▶ Material supplied
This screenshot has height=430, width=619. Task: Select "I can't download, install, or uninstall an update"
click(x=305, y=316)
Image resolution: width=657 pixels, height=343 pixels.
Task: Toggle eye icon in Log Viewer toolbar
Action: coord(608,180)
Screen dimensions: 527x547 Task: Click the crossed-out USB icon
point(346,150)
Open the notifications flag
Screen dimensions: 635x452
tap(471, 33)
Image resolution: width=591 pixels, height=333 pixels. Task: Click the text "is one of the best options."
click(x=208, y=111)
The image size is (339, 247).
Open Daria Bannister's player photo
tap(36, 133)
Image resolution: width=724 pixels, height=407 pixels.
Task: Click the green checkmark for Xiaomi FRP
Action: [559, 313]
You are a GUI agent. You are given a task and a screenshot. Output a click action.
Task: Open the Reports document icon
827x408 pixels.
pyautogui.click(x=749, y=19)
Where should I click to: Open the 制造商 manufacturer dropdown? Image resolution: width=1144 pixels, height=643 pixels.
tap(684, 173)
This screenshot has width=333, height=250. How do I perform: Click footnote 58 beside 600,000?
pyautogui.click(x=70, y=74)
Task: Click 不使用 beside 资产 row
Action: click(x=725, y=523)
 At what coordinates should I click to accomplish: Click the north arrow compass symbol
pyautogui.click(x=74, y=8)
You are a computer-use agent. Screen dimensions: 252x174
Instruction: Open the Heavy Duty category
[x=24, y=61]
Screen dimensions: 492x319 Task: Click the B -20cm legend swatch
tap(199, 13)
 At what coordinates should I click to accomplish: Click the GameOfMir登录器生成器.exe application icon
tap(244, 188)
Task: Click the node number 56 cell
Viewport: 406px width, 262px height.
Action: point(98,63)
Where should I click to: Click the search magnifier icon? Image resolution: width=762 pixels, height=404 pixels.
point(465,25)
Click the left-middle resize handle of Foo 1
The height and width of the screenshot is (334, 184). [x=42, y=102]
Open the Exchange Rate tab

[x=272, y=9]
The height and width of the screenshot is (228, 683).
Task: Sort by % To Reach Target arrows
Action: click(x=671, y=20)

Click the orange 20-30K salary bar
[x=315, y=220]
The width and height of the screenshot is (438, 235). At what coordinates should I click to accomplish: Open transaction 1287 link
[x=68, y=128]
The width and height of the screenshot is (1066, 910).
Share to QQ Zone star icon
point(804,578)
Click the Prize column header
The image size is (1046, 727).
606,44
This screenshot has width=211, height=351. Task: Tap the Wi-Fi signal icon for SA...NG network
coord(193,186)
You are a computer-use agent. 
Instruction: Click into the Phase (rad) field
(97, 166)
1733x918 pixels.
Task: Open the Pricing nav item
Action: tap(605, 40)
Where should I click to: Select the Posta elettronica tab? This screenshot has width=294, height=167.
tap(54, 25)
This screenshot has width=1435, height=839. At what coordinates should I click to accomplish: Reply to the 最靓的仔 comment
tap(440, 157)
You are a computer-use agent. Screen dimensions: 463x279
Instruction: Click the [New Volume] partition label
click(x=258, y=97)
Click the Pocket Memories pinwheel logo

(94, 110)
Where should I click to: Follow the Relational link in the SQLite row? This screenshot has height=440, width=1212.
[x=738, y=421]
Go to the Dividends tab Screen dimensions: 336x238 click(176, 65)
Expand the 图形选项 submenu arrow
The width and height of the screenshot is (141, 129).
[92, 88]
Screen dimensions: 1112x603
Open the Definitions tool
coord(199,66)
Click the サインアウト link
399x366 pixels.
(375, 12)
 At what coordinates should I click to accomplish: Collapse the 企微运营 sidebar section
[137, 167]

▶ About this exercise
Your reply must be the entries above, returned word for word.

▶ Exercise answer
This screenshot has height=430, width=619. Task: Select "I can't download, install, or uninstall an update"
click(x=305, y=316)
Image resolution: width=657 pixels, height=343 pixels.
Task: Toggle eye icon in Log Viewer toolbar
Action: coord(608,180)
Screen dimensions: 527x547 Task: Click the crossed-out USB icon
point(346,150)
Open the notifications flag
Screen dimensions: 635x452
tap(471, 33)
Image resolution: width=591 pixels, height=333 pixels. Task: Click the text "is one of the best options."
click(x=208, y=111)
The image size is (339, 247).
Open Daria Bannister's player photo
tap(36, 133)
Image resolution: width=724 pixels, height=407 pixels.
Task: Click the green checkmark for Xiaomi FRP
Action: [559, 313]
You are a GUI agent. You are given a task and a screenshot. Output a click action.
Task: Open the Reports document icon
827x408 pixels.
pyautogui.click(x=749, y=19)
Where should I click to: Open the 制造商 manufacturer dropdown? Image resolution: width=1144 pixels, height=643 pixels.
tap(684, 173)
This screenshot has width=333, height=250. How do I perform: Click footnote 58 beside 600,000?
pyautogui.click(x=70, y=74)
Task: Click 不使用 beside 资产 row
Action: click(x=725, y=523)
 At what coordinates should I click to accomplish: Click the north arrow compass symbol
pyautogui.click(x=74, y=8)
You are a computer-use agent. Screen dimensions: 252x174
Instruction: Open the Heavy Duty category
[x=24, y=61]
Screen dimensions: 492x319 Task: Click the B -20cm legend swatch
tap(199, 13)
 At what coordinates should I click to accomplish: Click the GameOfMir登录器生成器.exe application icon
tap(244, 188)
Task: Click the node number 56 cell
Viewport: 406px width, 262px height.
Action: point(98,63)
Where should I click to: Click the search magnifier icon? Image resolution: width=762 pixels, height=404 pixels.
point(465,25)
Click the left-middle resize handle of Foo 1
The height and width of the screenshot is (334, 184). [x=42, y=102]
Open the Exchange Rate tab

[x=272, y=9]
The height and width of the screenshot is (228, 683).
Task: Sort by % To Reach Target arrows
Action: click(x=671, y=20)

Click the orange 20-30K salary bar
[x=315, y=220]
The width and height of the screenshot is (438, 235). At what coordinates should I click to accomplish: Open transaction 1287 link
[x=68, y=128]
The width and height of the screenshot is (1066, 910).
Share to QQ Zone star icon
point(804,578)
Click the Prize column header
The image size is (1046, 727).
606,44
This screenshot has width=211, height=351. Task: Tap the Wi-Fi signal icon for SA...NG network
coord(193,186)
You are a computer-use agent. 
Instruction: Click into the Phase (rad) field
(97, 166)
1733x918 pixels.
Task: Open the Pricing nav item
Action: tap(605, 40)
Where should I click to: Select the Posta elettronica tab? This screenshot has width=294, height=167.
tap(54, 25)
This screenshot has width=1435, height=839. At what coordinates should I click to accomplish: Reply to the 最靓的仔 comment
tap(440, 157)
You are a computer-use agent. Screen dimensions: 463x279
Instruction: Click the [New Volume] partition label
click(x=258, y=97)
Click the Pocket Memories pinwheel logo

(94, 110)
Where should I click to: Follow the Relational link in the SQLite row? This screenshot has height=440, width=1212.
[x=738, y=421]
Go to the Dividends tab Screen dimensions: 336x238 click(176, 65)
Expand the 图形选项 submenu arrow
The width and height of the screenshot is (141, 129).
[92, 88]
Screen dimensions: 1112x603
Open the Definitions tool
coord(199,66)
Click the サインアウト link
399x366 pixels.
(375, 12)
 At what coordinates should I click to accomplish: Collapse the 企微运营 sidebar section
[137, 167]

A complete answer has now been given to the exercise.